WHAT TO PRODUCE =
Omit all pictures. Quote only the lines from the one with "You are a GUI" through the end of the material below.

_ _ _ _ _

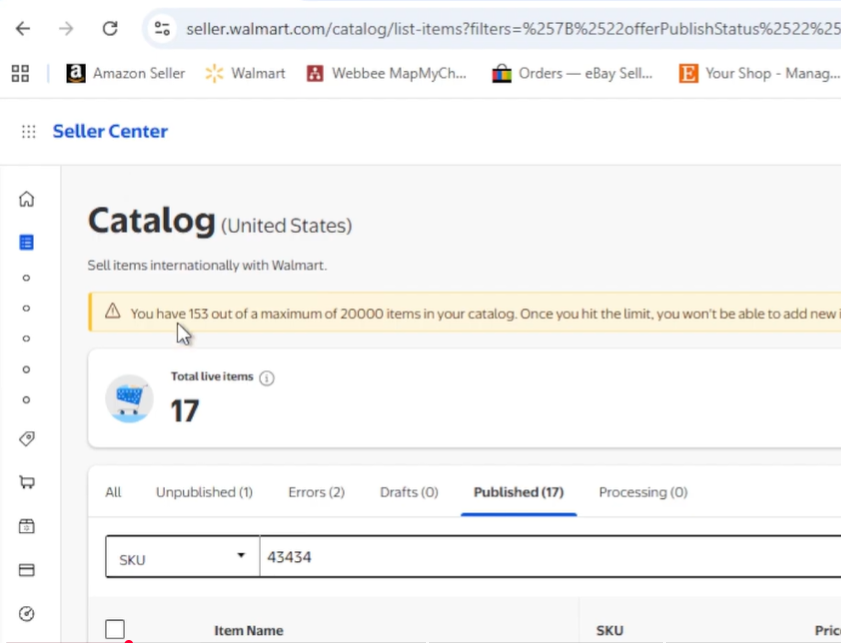The height and width of the screenshot is (643, 841).
Task: Tick the select-all checkbox beside Item Name
Action: (115, 629)
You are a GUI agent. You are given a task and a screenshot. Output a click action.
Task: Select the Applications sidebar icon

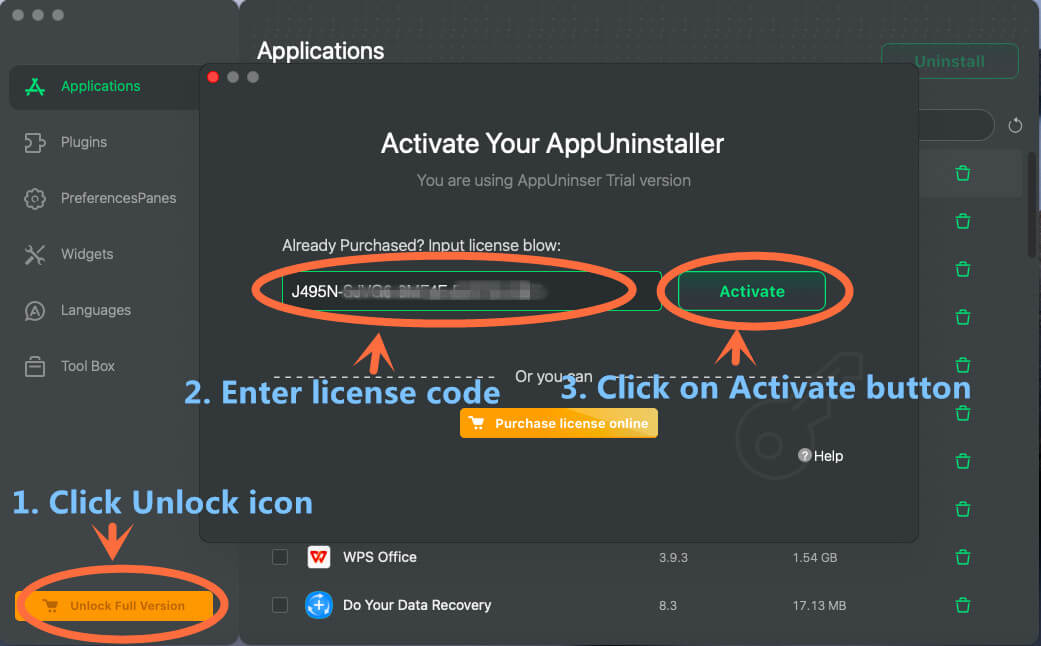34,86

_ _ _ _ _

WRITTEN ANSWER =
You are a GUI agent. You are given a task and a screenshot. Output a click action.
Task: Select the Applications sidebar icon

34,86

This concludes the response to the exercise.